Standard Life (LON:SL) is considering making Dublin its new European Union hub as the UK prepares to leave the bloc, Bloomberg has revealed. The move will come with the FTSE 100 group currently working at a merger with smaller London-listed peer Aberdeen Asset Management (LON:ADN).
Standard Life’s share price has gained ground in London this morning, having added 1.97 percent to 362.80p as of 09:42 BST, outperforming the broader UK market, with the benchmark FTSE 100 index currently 0.02 percent worse off at 7,301.50 points. The group’s shares have added some eight percent over the past year, but have given up more than two percent in the year-to-date.
Standard Life’s chairman Gerry Grimstone told Bloomberg in an interview this week that the blue-chip group was weighing turning its Dublin branch into a subsidiary from which it can ‘passport’ into the rest of the EU. He noted that barring ‘something miraculous’ happening, the Edinburgh-based money manager will no longer be able to service its 500,000 Austrian, German and Irish clients from the UK after the country leaves the bloc.
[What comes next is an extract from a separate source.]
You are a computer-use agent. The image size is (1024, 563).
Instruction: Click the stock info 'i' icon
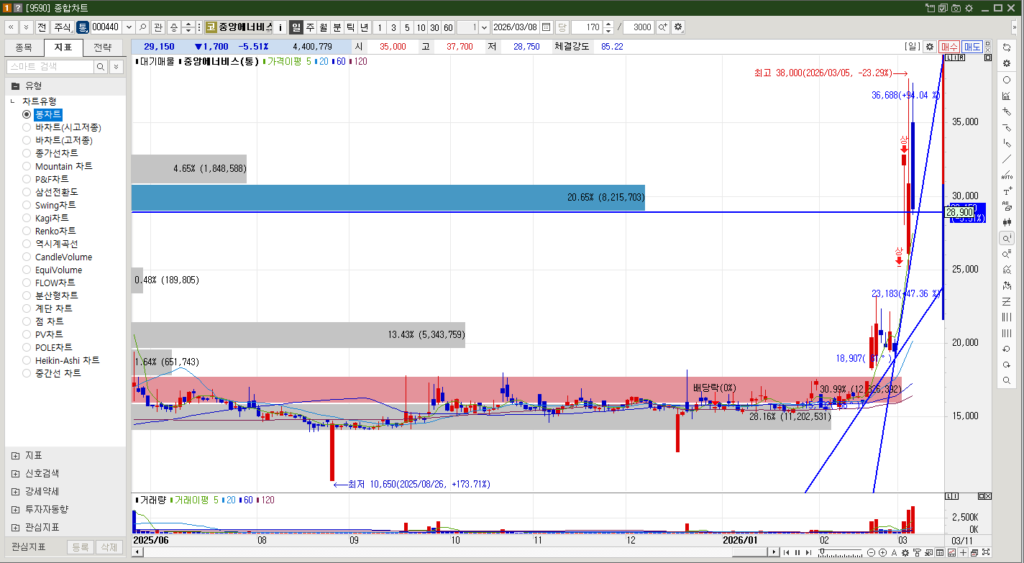pos(280,26)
The firm would then “make the German business a branch of the Irish business,” Grimstone pointed out. “All of us are preparing road maps like” that. Bloomberg further quoted Standard Life spokesman Steve Hartley as saying that Dublin was “one of the options we’re considering but no decision has been made”.
The 17 analysts offering 12-month price targets for Standard Life for the Financial Times have a median target of 398.00p, with a high estimate of 450.00p and a low estimate of 320.00p. As of March 31, the consensus forecast amongst 19 polled investment analysts covering the blue-chip insurer advises investors to hold their position in the company.